### [WHAT THE EXERCISE ASKS]
Count the lines in the data below that contain the string "checkbox", treating uppercase and lowercase as different, and reply with only the number.

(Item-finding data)

■ ■ ■

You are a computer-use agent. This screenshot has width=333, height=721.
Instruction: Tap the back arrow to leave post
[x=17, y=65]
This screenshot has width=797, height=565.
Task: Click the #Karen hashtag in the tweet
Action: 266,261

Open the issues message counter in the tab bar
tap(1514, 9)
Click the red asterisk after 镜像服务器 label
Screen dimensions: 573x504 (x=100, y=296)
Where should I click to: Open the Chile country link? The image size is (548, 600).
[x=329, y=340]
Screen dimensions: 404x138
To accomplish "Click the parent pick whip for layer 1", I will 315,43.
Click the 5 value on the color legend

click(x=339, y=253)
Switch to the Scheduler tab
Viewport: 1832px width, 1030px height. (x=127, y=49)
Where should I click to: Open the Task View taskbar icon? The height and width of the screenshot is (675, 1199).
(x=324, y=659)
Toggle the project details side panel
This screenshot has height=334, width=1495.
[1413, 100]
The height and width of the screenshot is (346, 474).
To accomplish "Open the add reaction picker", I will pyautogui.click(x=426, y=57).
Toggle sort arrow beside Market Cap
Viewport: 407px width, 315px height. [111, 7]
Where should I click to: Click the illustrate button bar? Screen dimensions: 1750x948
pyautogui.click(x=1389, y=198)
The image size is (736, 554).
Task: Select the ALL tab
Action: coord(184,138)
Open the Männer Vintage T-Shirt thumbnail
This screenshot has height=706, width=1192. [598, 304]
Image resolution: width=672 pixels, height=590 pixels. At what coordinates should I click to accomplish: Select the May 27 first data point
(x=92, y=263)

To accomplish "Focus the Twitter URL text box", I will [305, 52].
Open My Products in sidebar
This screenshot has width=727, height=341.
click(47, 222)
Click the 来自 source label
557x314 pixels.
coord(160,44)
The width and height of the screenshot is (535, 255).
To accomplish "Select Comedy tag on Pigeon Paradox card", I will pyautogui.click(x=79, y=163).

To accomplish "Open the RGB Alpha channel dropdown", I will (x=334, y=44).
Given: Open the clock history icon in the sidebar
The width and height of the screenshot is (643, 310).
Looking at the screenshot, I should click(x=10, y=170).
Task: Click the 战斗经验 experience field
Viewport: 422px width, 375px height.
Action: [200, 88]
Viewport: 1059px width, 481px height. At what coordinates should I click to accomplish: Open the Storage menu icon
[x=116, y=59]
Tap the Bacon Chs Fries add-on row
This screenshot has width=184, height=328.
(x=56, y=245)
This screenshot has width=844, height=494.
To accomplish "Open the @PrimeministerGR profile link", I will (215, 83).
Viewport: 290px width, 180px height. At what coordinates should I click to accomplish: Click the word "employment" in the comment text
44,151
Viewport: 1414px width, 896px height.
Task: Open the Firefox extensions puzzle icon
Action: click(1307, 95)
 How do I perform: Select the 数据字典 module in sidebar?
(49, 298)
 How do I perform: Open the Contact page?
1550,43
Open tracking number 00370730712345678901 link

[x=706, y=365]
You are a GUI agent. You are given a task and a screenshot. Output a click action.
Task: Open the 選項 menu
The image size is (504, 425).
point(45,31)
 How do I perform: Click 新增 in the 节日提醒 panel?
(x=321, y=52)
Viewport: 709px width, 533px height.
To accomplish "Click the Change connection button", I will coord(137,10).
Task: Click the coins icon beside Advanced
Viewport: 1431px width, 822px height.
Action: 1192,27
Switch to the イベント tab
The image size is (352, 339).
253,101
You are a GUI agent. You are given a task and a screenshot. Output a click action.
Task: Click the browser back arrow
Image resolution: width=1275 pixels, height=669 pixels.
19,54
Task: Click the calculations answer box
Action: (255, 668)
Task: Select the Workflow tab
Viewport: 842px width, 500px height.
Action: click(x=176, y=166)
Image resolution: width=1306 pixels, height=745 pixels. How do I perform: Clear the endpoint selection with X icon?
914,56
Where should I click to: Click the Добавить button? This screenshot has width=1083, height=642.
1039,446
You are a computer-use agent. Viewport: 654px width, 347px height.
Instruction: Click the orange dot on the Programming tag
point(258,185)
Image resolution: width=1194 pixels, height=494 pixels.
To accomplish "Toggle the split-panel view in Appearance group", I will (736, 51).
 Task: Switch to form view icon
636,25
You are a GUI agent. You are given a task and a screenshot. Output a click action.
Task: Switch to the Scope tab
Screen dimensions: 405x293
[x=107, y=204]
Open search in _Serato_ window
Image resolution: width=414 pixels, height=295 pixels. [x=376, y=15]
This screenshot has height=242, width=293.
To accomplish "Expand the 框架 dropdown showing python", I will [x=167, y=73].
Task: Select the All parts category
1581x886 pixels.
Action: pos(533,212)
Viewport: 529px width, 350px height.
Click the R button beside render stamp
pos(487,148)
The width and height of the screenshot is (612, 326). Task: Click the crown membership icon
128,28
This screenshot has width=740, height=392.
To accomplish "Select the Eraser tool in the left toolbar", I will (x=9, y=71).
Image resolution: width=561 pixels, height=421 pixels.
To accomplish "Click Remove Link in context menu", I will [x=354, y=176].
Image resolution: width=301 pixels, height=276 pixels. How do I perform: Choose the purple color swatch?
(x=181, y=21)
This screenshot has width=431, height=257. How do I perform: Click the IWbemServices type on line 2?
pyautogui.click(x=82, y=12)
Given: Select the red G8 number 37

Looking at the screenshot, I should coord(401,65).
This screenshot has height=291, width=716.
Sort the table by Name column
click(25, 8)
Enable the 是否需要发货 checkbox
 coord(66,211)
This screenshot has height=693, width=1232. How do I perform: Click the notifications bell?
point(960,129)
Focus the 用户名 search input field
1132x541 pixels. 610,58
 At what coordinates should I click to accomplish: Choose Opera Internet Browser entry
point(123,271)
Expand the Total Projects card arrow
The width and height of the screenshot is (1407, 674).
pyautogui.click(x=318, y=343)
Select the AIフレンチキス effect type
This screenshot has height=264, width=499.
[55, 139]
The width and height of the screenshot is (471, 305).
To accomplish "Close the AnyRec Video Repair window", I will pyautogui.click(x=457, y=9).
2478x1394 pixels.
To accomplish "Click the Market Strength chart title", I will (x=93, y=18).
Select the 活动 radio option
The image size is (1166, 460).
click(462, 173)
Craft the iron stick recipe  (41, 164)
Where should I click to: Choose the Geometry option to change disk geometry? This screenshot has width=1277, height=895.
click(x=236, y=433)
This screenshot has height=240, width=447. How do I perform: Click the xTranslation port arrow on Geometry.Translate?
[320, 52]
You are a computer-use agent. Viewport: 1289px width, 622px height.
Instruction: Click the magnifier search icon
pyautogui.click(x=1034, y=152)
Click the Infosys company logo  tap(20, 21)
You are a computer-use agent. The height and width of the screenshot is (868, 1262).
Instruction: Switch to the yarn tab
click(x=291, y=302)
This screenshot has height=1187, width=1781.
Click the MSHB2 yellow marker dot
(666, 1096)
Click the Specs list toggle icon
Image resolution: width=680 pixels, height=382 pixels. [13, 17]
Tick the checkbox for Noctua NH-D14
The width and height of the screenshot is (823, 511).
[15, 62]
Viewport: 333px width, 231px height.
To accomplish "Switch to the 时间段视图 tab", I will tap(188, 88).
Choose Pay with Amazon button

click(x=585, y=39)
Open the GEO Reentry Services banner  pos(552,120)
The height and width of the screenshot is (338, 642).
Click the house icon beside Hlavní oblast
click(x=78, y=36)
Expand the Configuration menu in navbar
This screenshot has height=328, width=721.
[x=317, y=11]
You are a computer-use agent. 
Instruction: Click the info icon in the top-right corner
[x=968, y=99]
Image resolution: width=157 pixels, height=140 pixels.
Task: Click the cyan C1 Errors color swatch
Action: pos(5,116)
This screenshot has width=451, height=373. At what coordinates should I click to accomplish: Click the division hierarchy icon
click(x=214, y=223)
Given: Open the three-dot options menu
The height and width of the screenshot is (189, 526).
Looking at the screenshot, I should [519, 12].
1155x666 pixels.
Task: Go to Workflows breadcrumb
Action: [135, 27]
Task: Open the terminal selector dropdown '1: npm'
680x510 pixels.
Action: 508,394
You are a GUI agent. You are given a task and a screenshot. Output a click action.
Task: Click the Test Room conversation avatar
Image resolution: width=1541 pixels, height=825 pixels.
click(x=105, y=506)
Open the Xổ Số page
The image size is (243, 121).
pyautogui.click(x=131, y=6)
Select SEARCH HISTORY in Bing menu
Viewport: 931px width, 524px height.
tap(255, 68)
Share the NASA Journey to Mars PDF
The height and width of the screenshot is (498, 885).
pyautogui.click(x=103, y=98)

■ ■ ■

### [FULL RESPONSE]
2